/
parameterizing mapred.* properties (cli vs oozie)

parameterizing mapred.* properties (cli vs oozie)

Ok... kinda cheating here, so please forgive me.  I got an email with the question below from a valued client that was looking at my hadoop mini smoke test (VERY mini) posting and just before I hit the send button on my response I realized (cheating of course!) I could just spin this into a blog posting.  I hope it is useful to someone else as well.

Subject: hadoop jar parameters

Per the command execution below, is there a standardized way we can reference “-D” parameter values?  Where we store these values in a config/environment file and they are automagically included upon execution?
 
time hadoop jar /usr/hdp/current/hadoop-mapreduce-client/hadoop-mapreduce-examples-*.jar terasort -Dmapred.job.queue.name=Queue60 -Dmapred.map.tasks=80 -Dmapred.reduce.tasks=25 /user/root/teragen-1000MB /user/root/terasort-1000MB
 
I’m wondering if it’s best to create a wrapper shell script to facilitate this.  I pause as I’m not sure if some facility is already available.

This concept is really a Java question and it can be done programmatically (see hint), but there is no basic "by convention" approach that says create something like a properties.config file and load the KVPs in it so that they will be ~automagically~ picked up.  Well... not for Java main()'s...  Thus, for just firing something like this off (again, it is a general Java question) from the command-line then a simple wrapper script would do quite nicely.  Then you could parametrize all the other values like source and target directories.

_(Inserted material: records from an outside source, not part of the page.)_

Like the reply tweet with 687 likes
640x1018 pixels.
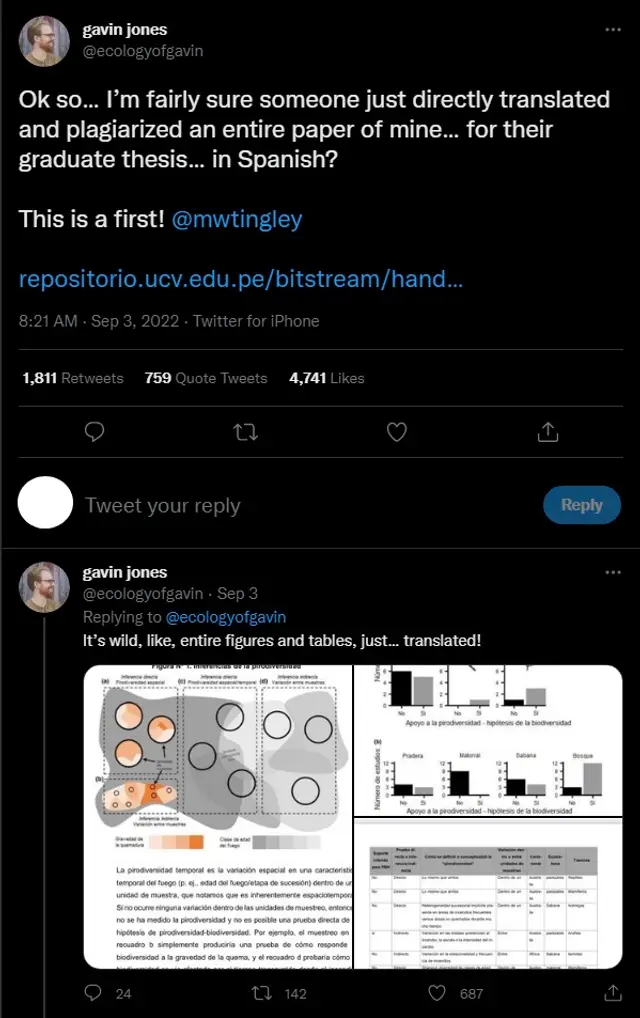click(437, 993)
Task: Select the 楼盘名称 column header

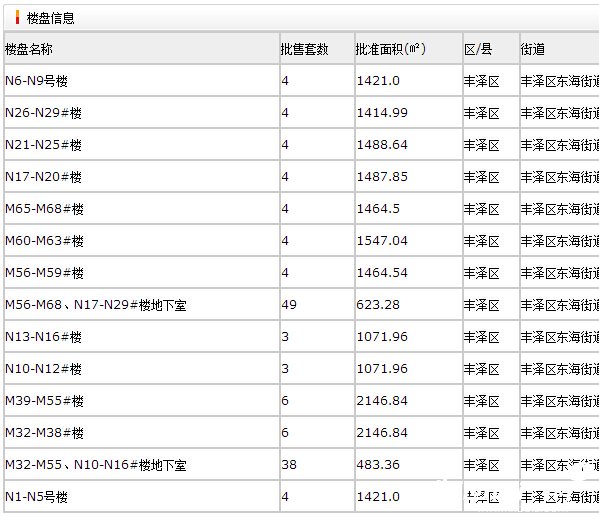Action: (x=29, y=49)
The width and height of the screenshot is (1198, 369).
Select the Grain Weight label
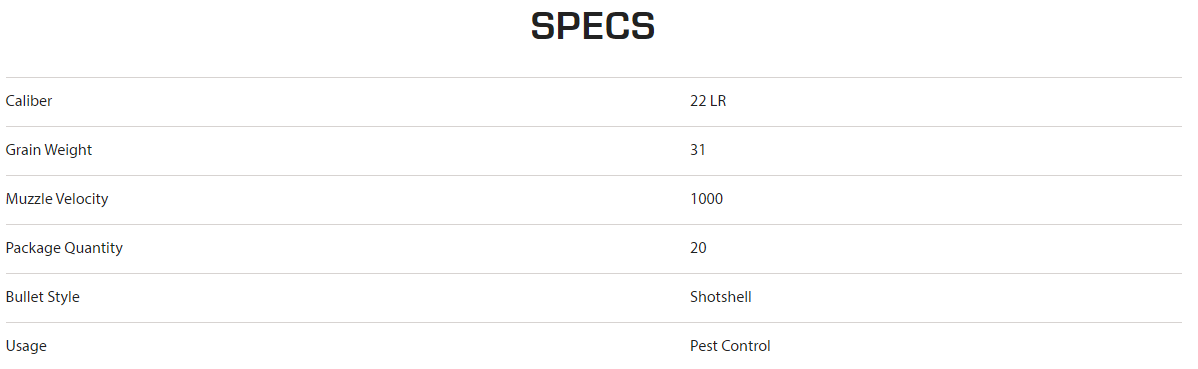48,150
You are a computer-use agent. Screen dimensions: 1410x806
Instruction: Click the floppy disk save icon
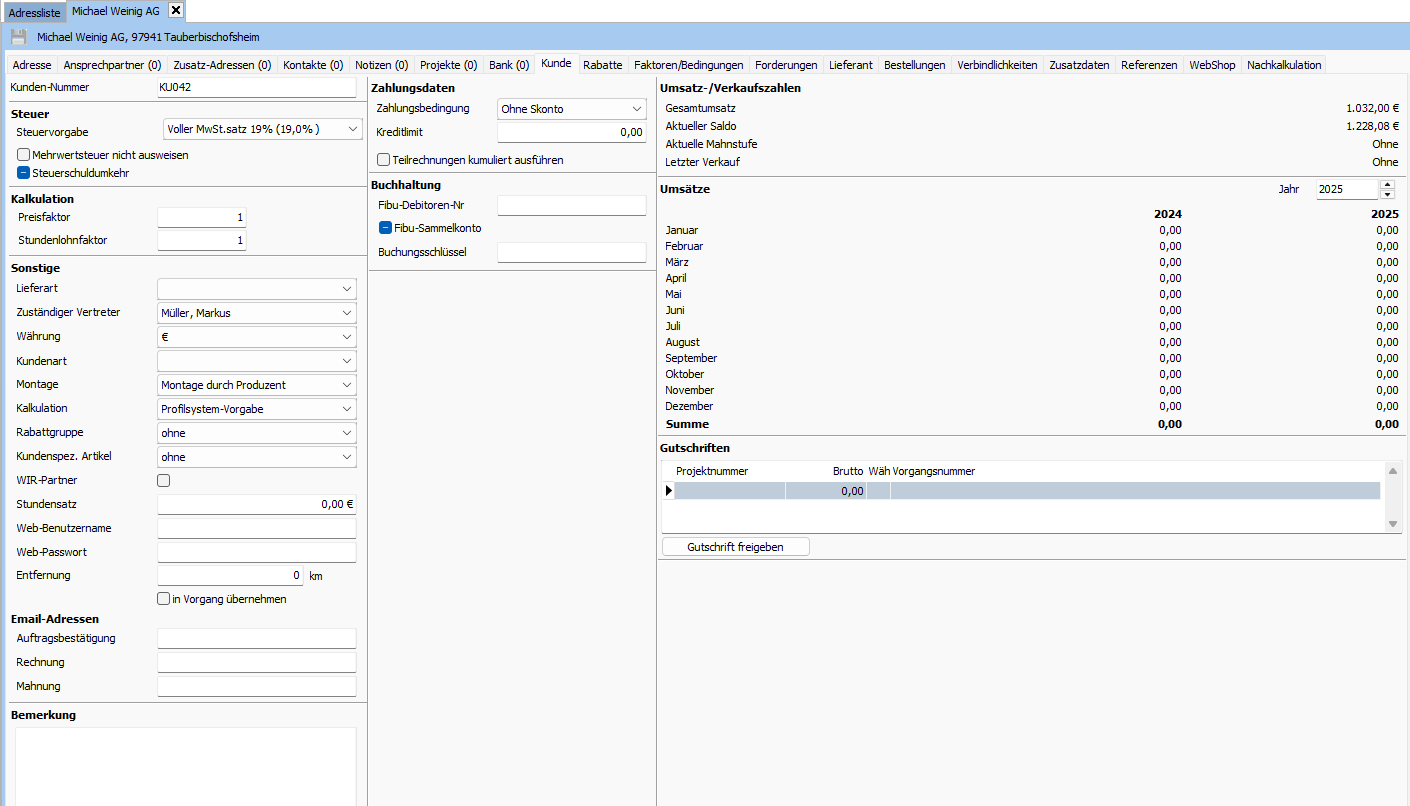(x=18, y=36)
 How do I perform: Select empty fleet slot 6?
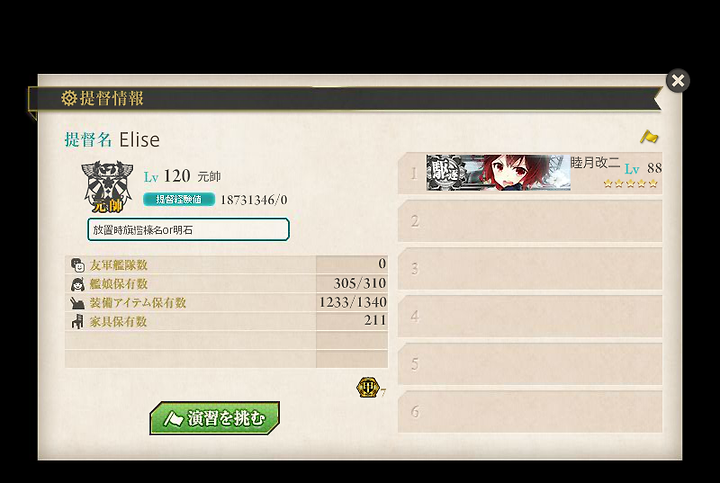[x=530, y=412]
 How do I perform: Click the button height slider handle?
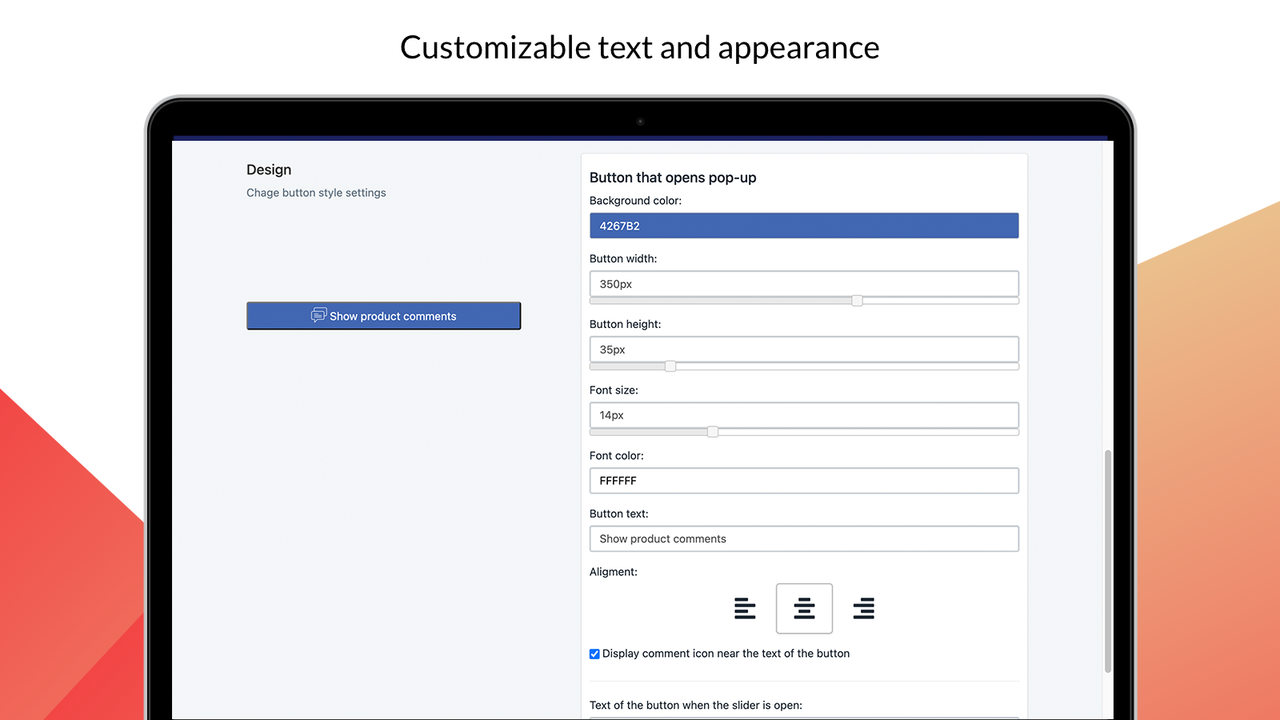[x=670, y=366]
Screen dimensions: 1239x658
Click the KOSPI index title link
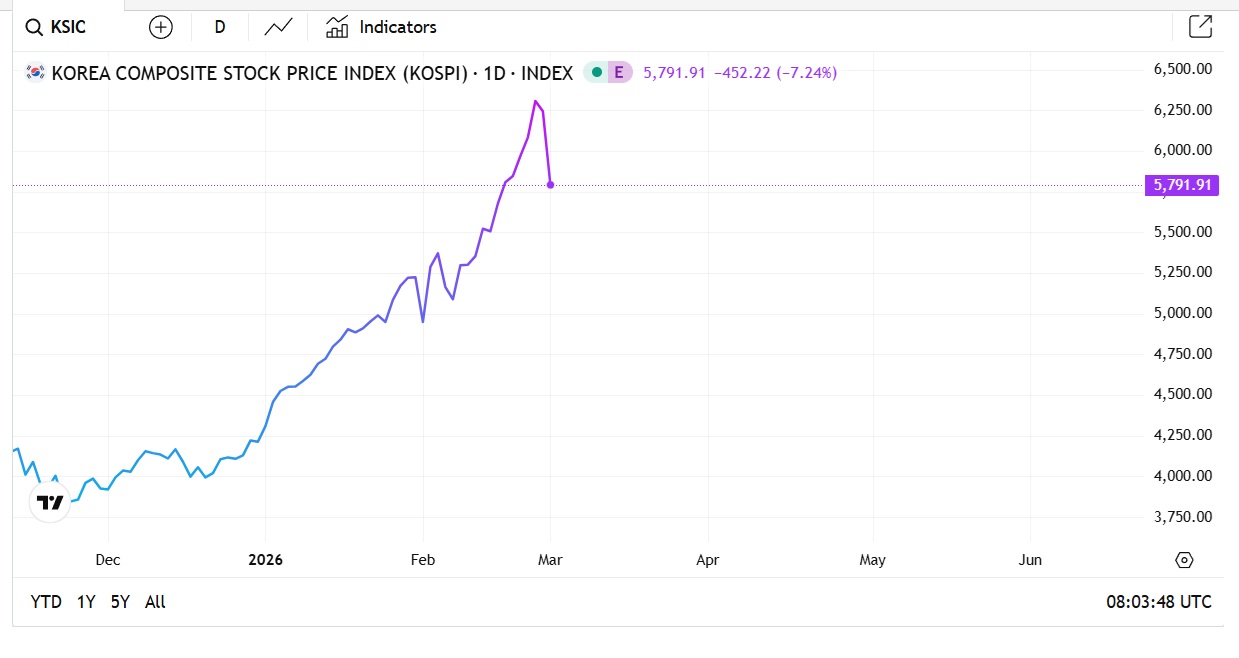pyautogui.click(x=312, y=72)
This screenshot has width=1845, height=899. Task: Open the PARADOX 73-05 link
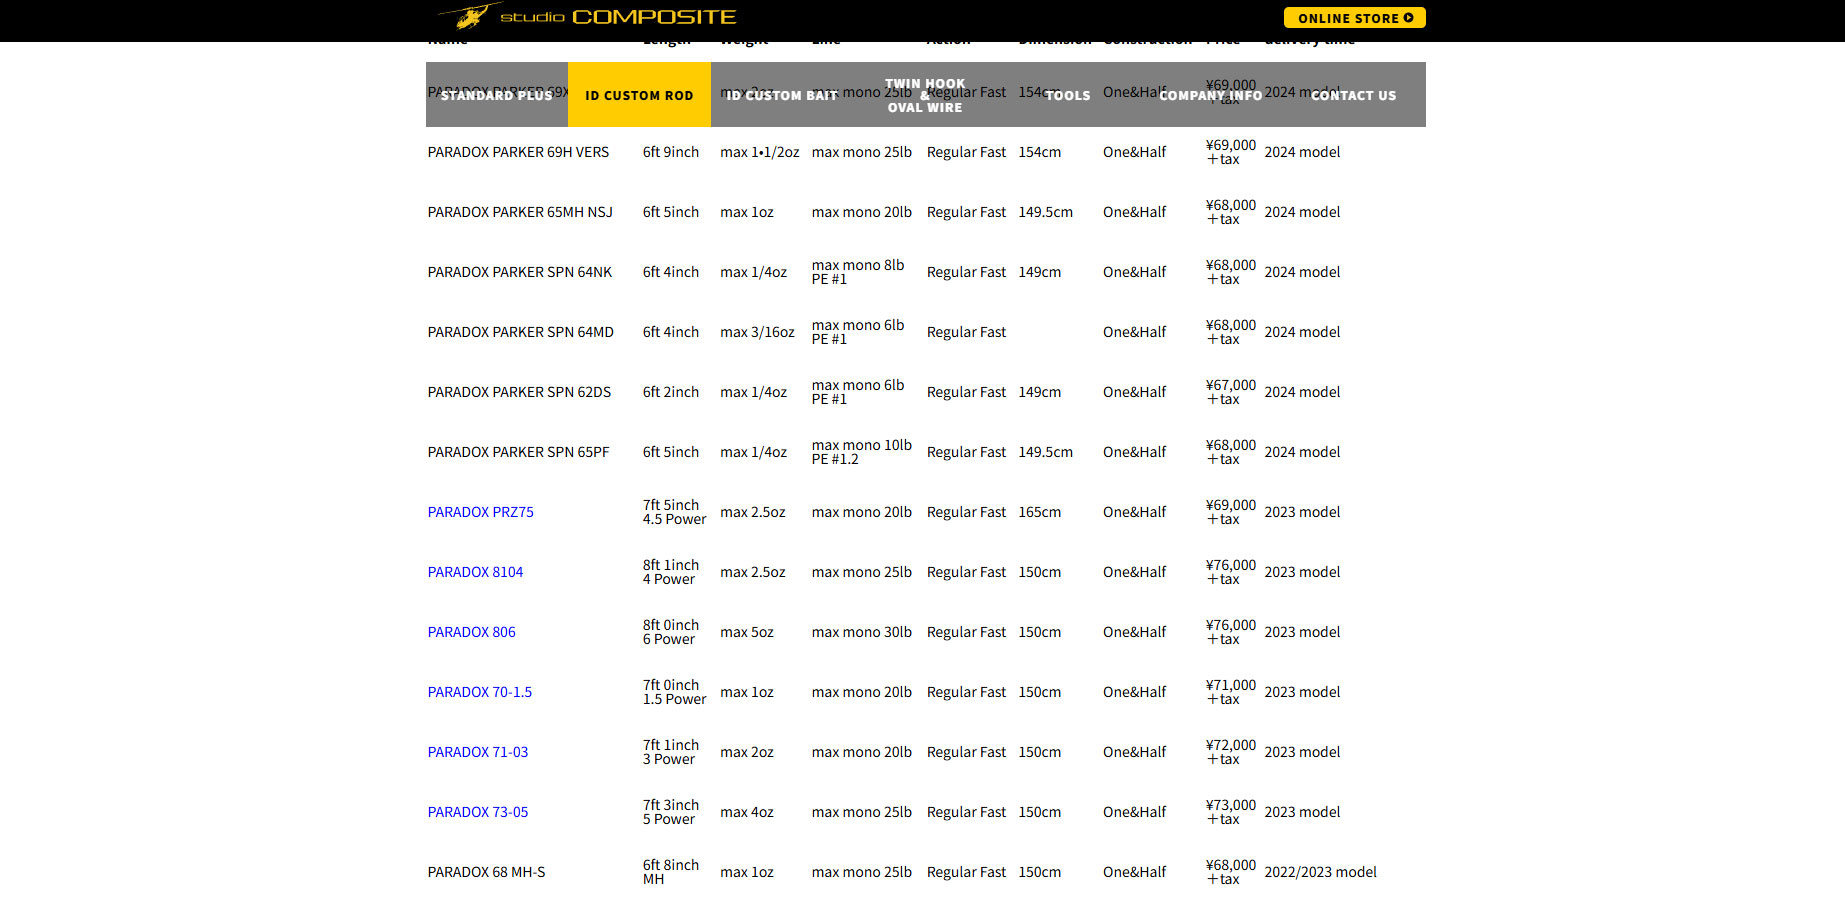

Now, if you were using Oozie, you have some other options.  As https://cwiki.apache.org/confluence/display/OOZIE/Java+Cookbook shows, there is a <java-opts> tag that can be used for parameters such as this when using the Java action.  The example they show is just for a memory setting (I.e. -Xms512m), but http://jayatiatblogs.blogspot.com/2011/05/building-java-action-in-oozie.html shows an example of passing in an -Denv=stg -DPP=DB_PASSPHRASE option.  Furthermore, https://issues.cloudera.org/browse/HUE-1030 (notice from the URL that Hue is a Cloudera project that uses the Apache License, but is not a true ASF project ;-) shows how the <java-opts> and <arg> tags work within a single action.

All that said, teragen/sort are MapReduce Java applications so Oozie can leverage the MapReduce action described at https://cwiki.apache.org/confluence/display/OOZIE/Map+Reduce+Cookbook.  You’ll notice the generic <java-opts> tag is gone, but there is a <property> tag within <configuration> and the example uses the mapred.job.queue.name KVP that is also being inquired upon which itself can be used as an example for passing in the number of mappers and reducers.

Maybe I'll start answering all of my emails this way!